Mehmet Oz, the director of the Centers for Medicare and Medicaid Service, said Regeneron, Johnson & Johnson and AbbVie would visit the White House after the holidays for the launch of the government's TrumpRx website.
All three companies confirmed they were in conversations with the administration.
Under the deals, each drugmaker will cut prices on most drugs sold to the Medicaid program for low-income people, senior administration officials said, promising "massive savings" on widely used medicines.
Analysts have noted that Medicaid, which accounts for only around 10 percent of US drug spending, already benefits from substantial price discounts, exceeding 80 percent in some cases.
Agreements included cutting cash-pay, direct-to-consumer prices of select drugs sold potentially through the TrumpRx.gov website, launching drugs in the US at prices equal to those in other wealthy nations and to increase manufacturing. In return, companies can receive a three-year exemption from any tariffs.
Most Americans with health insurance pay for drugs with set co-pays or co-insurance based on the list price. They may not be helped by TrumpRx, which will direct customers to drugmakers' websites where they will sell their product to cash-pay customers.
Merck said it will sell its diabetes drugs Januvia, Janumet and Janumet XR – set to face generic competition next year – directly to US consumers at about 70 percent off list prices.
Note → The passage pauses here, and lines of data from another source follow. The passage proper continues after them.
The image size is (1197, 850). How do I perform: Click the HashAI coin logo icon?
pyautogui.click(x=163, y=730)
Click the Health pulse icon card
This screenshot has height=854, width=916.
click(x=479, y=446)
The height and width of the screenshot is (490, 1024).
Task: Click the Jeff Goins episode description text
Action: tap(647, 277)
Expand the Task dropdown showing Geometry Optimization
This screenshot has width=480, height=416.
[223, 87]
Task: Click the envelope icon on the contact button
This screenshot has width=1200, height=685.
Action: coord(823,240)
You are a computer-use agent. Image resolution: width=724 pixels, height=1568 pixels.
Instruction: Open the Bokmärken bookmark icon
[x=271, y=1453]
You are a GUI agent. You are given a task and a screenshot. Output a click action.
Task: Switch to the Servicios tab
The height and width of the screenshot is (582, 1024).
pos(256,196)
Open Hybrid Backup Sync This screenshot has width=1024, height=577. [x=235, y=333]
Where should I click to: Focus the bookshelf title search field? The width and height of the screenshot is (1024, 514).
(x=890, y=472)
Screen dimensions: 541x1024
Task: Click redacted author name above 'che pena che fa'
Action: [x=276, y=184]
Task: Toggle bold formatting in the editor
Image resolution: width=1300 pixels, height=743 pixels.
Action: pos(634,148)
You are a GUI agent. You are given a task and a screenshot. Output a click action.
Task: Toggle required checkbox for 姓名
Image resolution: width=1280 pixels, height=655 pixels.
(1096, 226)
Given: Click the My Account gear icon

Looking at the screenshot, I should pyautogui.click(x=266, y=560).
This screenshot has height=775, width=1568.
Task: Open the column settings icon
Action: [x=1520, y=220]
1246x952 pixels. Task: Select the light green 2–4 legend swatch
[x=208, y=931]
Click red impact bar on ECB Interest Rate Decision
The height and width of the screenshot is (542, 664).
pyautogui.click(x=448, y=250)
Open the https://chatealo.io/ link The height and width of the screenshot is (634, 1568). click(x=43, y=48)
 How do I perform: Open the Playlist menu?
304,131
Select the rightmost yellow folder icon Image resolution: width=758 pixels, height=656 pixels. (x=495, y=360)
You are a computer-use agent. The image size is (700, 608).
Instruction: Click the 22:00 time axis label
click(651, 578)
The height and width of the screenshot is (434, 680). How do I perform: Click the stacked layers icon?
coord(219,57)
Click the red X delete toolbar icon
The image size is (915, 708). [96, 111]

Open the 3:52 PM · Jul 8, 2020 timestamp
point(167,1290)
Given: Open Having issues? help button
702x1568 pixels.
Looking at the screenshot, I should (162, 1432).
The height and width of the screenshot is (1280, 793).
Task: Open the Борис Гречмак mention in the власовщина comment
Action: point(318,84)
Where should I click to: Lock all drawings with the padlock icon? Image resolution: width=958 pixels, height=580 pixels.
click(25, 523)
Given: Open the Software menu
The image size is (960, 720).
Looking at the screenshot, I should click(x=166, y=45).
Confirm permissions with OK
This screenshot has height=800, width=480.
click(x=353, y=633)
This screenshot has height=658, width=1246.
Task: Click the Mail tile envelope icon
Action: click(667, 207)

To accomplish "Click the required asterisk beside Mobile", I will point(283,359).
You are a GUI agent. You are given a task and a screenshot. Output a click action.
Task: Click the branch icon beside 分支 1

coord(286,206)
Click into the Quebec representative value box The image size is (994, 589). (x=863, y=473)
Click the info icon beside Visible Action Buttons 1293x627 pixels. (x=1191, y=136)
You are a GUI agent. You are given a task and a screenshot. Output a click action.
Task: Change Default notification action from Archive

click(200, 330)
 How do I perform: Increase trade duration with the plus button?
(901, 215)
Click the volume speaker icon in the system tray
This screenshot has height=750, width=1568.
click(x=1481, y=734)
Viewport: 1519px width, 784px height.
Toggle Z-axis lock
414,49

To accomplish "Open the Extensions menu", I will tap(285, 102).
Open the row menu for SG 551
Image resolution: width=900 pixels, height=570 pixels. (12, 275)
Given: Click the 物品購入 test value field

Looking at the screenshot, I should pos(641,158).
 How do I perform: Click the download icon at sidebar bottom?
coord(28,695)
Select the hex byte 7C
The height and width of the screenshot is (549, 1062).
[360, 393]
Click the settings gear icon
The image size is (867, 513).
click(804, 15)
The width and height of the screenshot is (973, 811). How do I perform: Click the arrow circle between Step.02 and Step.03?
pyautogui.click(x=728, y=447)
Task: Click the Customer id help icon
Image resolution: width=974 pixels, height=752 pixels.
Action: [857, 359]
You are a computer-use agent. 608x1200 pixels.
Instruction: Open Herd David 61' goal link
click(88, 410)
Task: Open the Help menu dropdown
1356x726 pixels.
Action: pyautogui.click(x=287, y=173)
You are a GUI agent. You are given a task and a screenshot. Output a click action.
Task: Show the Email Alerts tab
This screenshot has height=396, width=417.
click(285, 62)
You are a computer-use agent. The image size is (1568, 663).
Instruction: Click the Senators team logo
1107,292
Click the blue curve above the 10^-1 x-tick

If approved, its experimental cholesterol drug enlicitide will also be offered through direct-to-consumer channels, including TrumpRx.
Enlicitide is one of two Merck drugs expected to receive a speedy review under the FDA's new, fast-track pathway, Reuters previously reported.
An executive for Bristol Myers said during the White House press conference that the company would provide its blockbuster blood-thinner Eliquis to Medicaid for free as part of its deal.
Amgen said it will add migraine drug Aimovig and arthritis treatment Amjevita to its direct-to-patient program at US$299 a month, which is 60 percent to 80 percent off list.
Sanofi said it will offer lower-cost medicines via TrumpRx and other direct-to-patient platforms, with average savings of about 70 percent on treatments for infections, heart disease and diabetes.
In July, Trump sent letters to leaders of 17 major drugmakers, urging them to offer so-called most-favored-nation prices to Medicaid and ensure new medicines launch at prices no higher than those in other wealthy countries.
Five companies had previously struck deals with the administration to rein in prices – Pfizer, Eli Lilly, AstraZeneca, Novo Nordisk and EMD Serono, the US division of Germany's Merck KGaA. Three – Regeneron, Johnson & Johnson, and AbbVie – are now left.
Investors initially feared sweeping US price controls, but the details of recent deals have largely eased those concerns.
Drugmakers on Friday committed to "most-favored-nation" pricing on all new US drug launches across commercial, government and cash-pay markets, including the US Medicare program for those aged 65 and over, officials said.
A portion of revenues from each company's foreign sales will also be remitted to the US to offset costs, officials said.
The companies pledged together to invest more than $150 billion in US for R&D and manufacturing, according to officials, although it was unclear whether that included earlier commitments. Merck said it chipped in $70 billion of that sum.
Several also agreed to donate drug ingredients to the US strategic reserve, with Bristol saying it will donate more than six tonnes of Eliquis.